Known as the aestivation hypothesis, the idea rests heavily on Landauer’s principle. This is the principle, proposed by physicist Rolf Landauer, that all irreversible changes in information stored on a computer dissipate a certain amount of heat to the environment. If you’re a civilization to whom computation is important, say that you live your days inside simulations, then you are going to produce a lot of waste heat, and require a method of cooling. While we might improve computer efficiency and speed, there’s no getting around Landauer’s limit.
Or is there? In a 2017 paper proposing the idea, posted to preprint server arXiv, a team suggests that a civilization that has got its survival sorted may wish to get around Landauer’s limit by simply waiting until the universe itself has cooled down. By waiting around 270 billion years (and assuming that you can do so by e.g. slowing down your computational processes) the universe’s background temperature would decrease so that you get a lot more bang for your computational buck.

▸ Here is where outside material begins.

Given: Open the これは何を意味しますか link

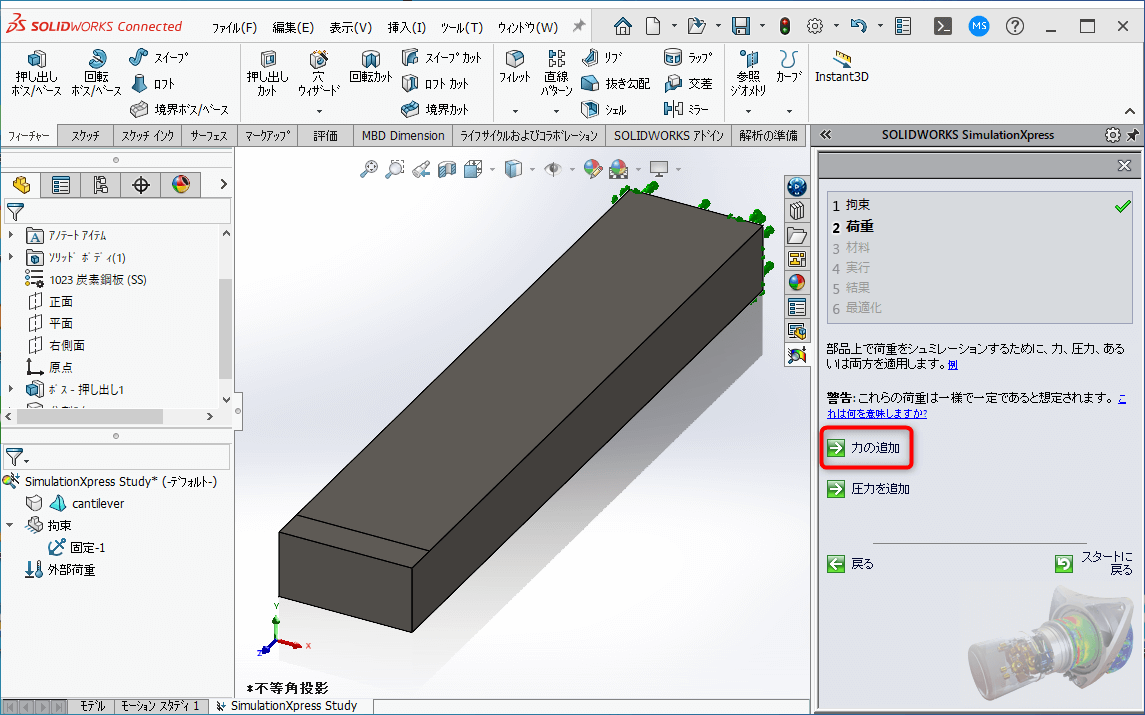Looking at the screenshot, I should click(875, 413).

“A comparison of current computational resources to late era computational resources hence suggest a potential multiplier of 1030!” the team writes in their paper, which was not peer-reviewed. “Even if only the resources available in a galactic supercluster are exploited, later-era exploitation produces a payoff far greater than any attempt to colonize the rest of the accessible universe and use the resources early. In fact, the mass-energy of just the Earth itself (5.9 x 1024 kg) would be more than enough to power more computations than could currently be done by burning the present.”

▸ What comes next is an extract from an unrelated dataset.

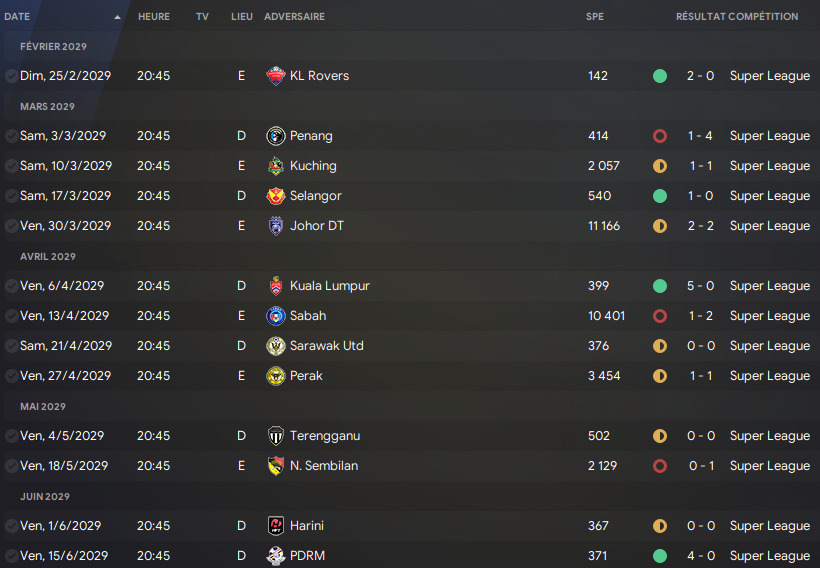Click the Terengganu crest icon
The image size is (820, 568).
point(276,436)
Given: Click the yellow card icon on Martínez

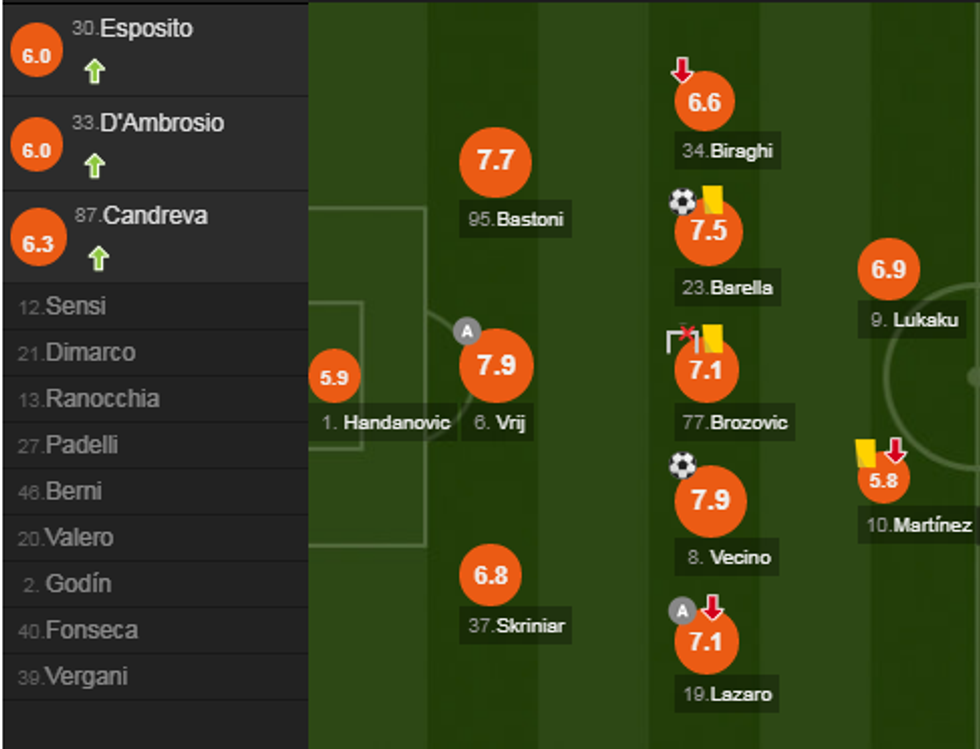Looking at the screenshot, I should pyautogui.click(x=866, y=452).
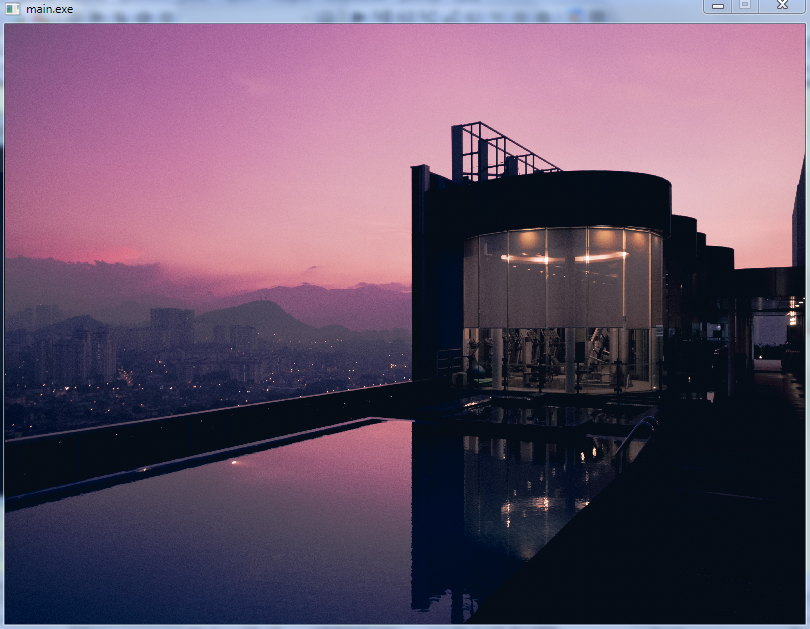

According to the team, it’s plausible that such a civilization, perhaps born long before our time, could choose to aestivate (hibernate during hotter times, rather than like bears in winter) given how much further stored energy will go in the far future.
“As the universe cools down, one Joule of energy is worth proportionally more,” the team write. “Hence a civilization desiring to maximize the amount of computation will want to use its energy endowment as late as possible: using it now means far less total computation can be done. Hence an early civilization, after expanding to gain access to enough raw materials, will settle down and wait until it becomes rational to use the resources. We are not observing any aliens since the initial expansion phase is brief and intermittent and the aestivating civilization and its infrastructure is also largely passive and compact.”
While a fun idea, it is far from the final word on the Fermi paradox. Even if civilizations do survive to technological and societal maturity where aestivation is an option, it’s difficult to picture all civilizations taking it. According to the team, expansionist civilizations could still exist and potentially an aestivating civilization would have to defend themselves against potential invasions of their space. But we don’t see signs, so far, of expansionist civilizations either. Also, like Dyson spheres, our ideas may be limited by the technology of our times.
“More fundamentally there is the uncertainty inherent in analysing extreme future scenarios or future technology: even when we base the arguments on well-understood and well-tested physics, there might exist unexpected ways of circumventing this,” the team adds. “Unfortunately there is little that can be done about this.”